There are no carpets you can put down, you can use pieces of slate though and silicone them to the bottom if you like. Or silicone larger pieces of gravel to the bottom, it takes some work but it can look nice too if you do it right  Do no use Reptile carpets; the leach dyes.


----------



## sailbond (May 18, 2015)

Thanks! I'm removing the gravel today. I love the look of it but I definitely underestimated the amount that a full groen mystery snail could poop. It's going to be much easier to keep the tank clean with a bare bottom! 

They have a jungle of silk plants to hide in  I'm going to look into slate for in the future, I'll have a bunch of time come Christmas break where I can figure out a more permanent configuration for the tank.

Thanks!


----------



## bettaposeidon (Jun 30, 2015)

If you want to have the look of a substrate without having any (as I did, same reason as you - much easier to clean). Spray paint the outside bottom of the tank with one of those spray paints that look like rock or sand. Gives the appearance of a substrate without there actually being any.


----------



## sailbond (May 18, 2015)

That's a really good idea, thanks! I definitely want to find something to add some interest to the bottom. I took out the gravel but the tank looks so bare. I've ordered some more silk plants to switch things about and fill the tank in at the bottom a bit more and then I'll go from there.


----------



## BettaBeau (May 14, 2014)

You could cut a piece of that anti slide stuff that they sell as shelf and drawer liner or under tablecloth anchoring, it comes in colors and I've seen it in rolls next to shelf and contact paper. It has a texture so it would sort of look like gravel.
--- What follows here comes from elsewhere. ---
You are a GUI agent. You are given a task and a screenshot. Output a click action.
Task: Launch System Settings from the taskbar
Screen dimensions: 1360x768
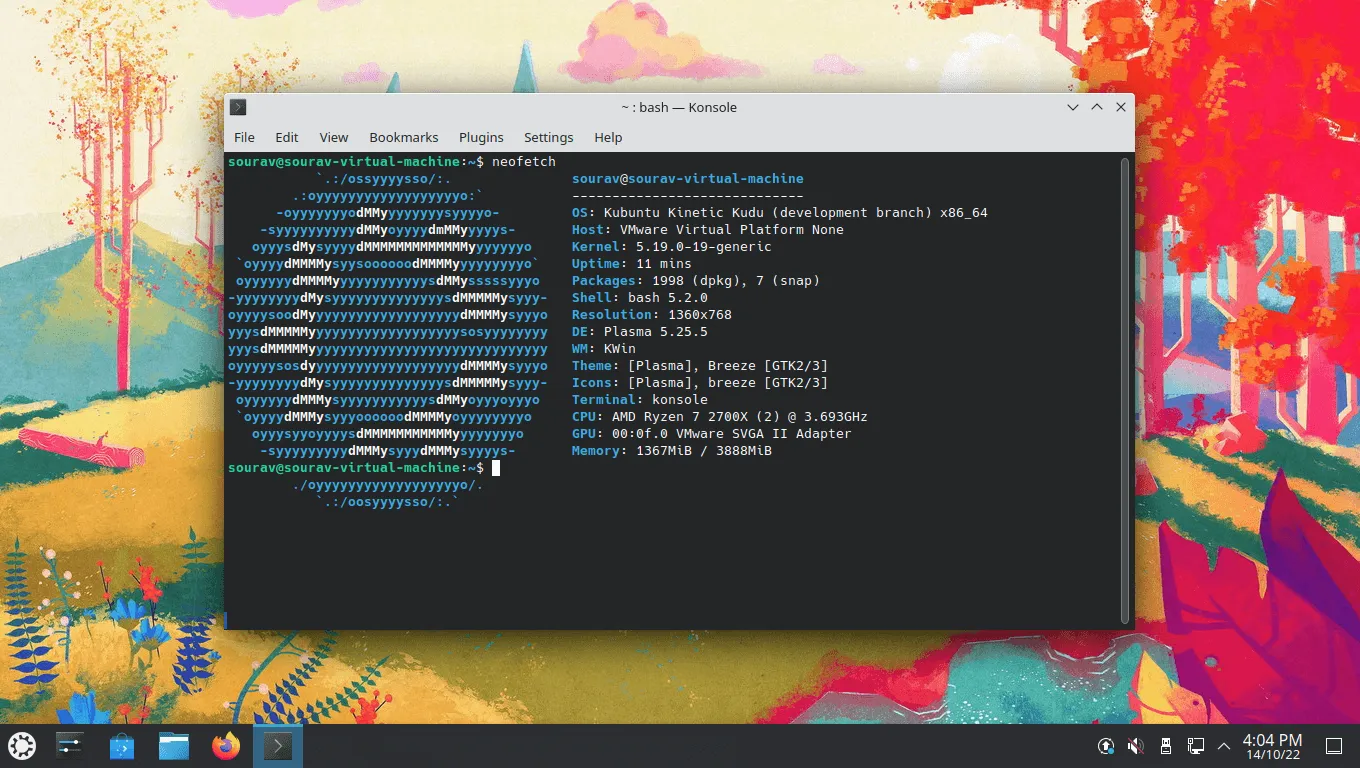click(69, 745)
I've been thinking of buying the tan one to put under my tank.


----------



## Mousie (Feb 16, 2015)

bettaposeidon said:


> If you want to have the look of a substrate without having any (as I did, same reason as you - much easier to clean). Spray paint the outside bottom of the tank with one of those spray paints that look like rock or sand. Gives the appearance of a substrate without there actually being any.
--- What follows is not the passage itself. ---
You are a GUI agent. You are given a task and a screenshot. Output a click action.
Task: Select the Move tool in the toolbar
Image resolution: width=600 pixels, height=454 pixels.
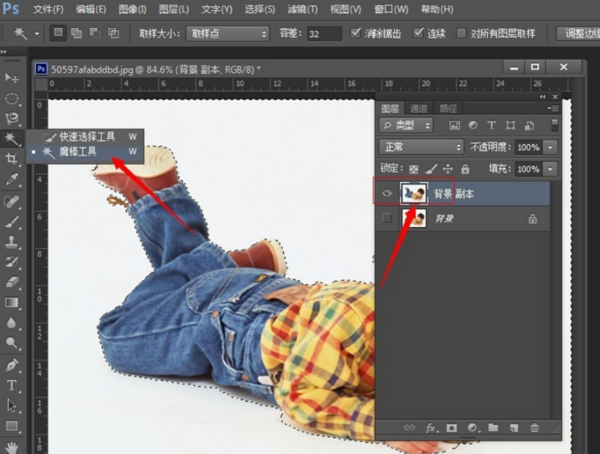click(12, 78)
Plasti-Dip is a great choice for this as it's been listed as aquarium safe. An added benefit is that it can be easily peeled right off (it's the same rubbery coating on tools like pliers). This means you can change colors with ease.


----------



## Kim (Apr 30, 2008)

I personally love bare bottom tanks for ease of cleaning and just overall cleanliness HOWEVER, I have found throughout the years that most fish generally seem to prefer the addition of substrate to the tank. I used to just do straight bare bottom, but after countless times where a fish would visibly color up and become more active/secure in the environment after transitioning to a tank with substrate, I've come to conclude that perhaps a bare glass bottom is a problem for some fish. Now, this doesn't mean I am against bare-bottom though, just that I think we need to replicate the positive aspects of substrate into our bare-bottom design. I've done this in several ways. One was to just silicone a single layer of sand or gravel to the bottom of the tank. It still cleans just like a bare bottom tank, but the fish feel like there is a substrate. This works pretty well but isn't as durable as option 2, which is to use aquarium safe resin to pour an impermeable layer of sand/gravel onto the bottom of the tank. I used smooth-on brand and found that their clear resin worked really well to give the illusion of a sand/gravel bed without the cleaning hassle. I can't really comment on the efficacy of painting the outside of the tank base because I've never tried it. When I was researching this subject it seemed that painting the bottom was mostly for the aesthetic appeal of the fishkeeper, because the fish will still experience the glare and reflection from the glass if the paint is on the outside. That's why I opted to do the above options instead. 

Now, I do have a few tanks with substrate because they either have fish that like to dig (my Neolamprologus similis), or rooted live plants. I've found a sand/planted tank substrate is almost as easy to clean as bare-bottom. I probably wouldn't do a gravel tank again because gravel seems to be the "dirtiest" substrate of them all.

Anyway, just my 2 cents on the subject


----------



## sailbond (May 18, 2015)

Thanks everyone for the input! I definitely want to find something to put on the bottom, I'm not a huge fan of the appearance of the bare bottom but it's going to stay that way for now.

My betta doesn't seem to mind the glare. He spends almost all of his time at the top of the tank or inside the leaves of the big green plant so I don't think he cares too much.


----------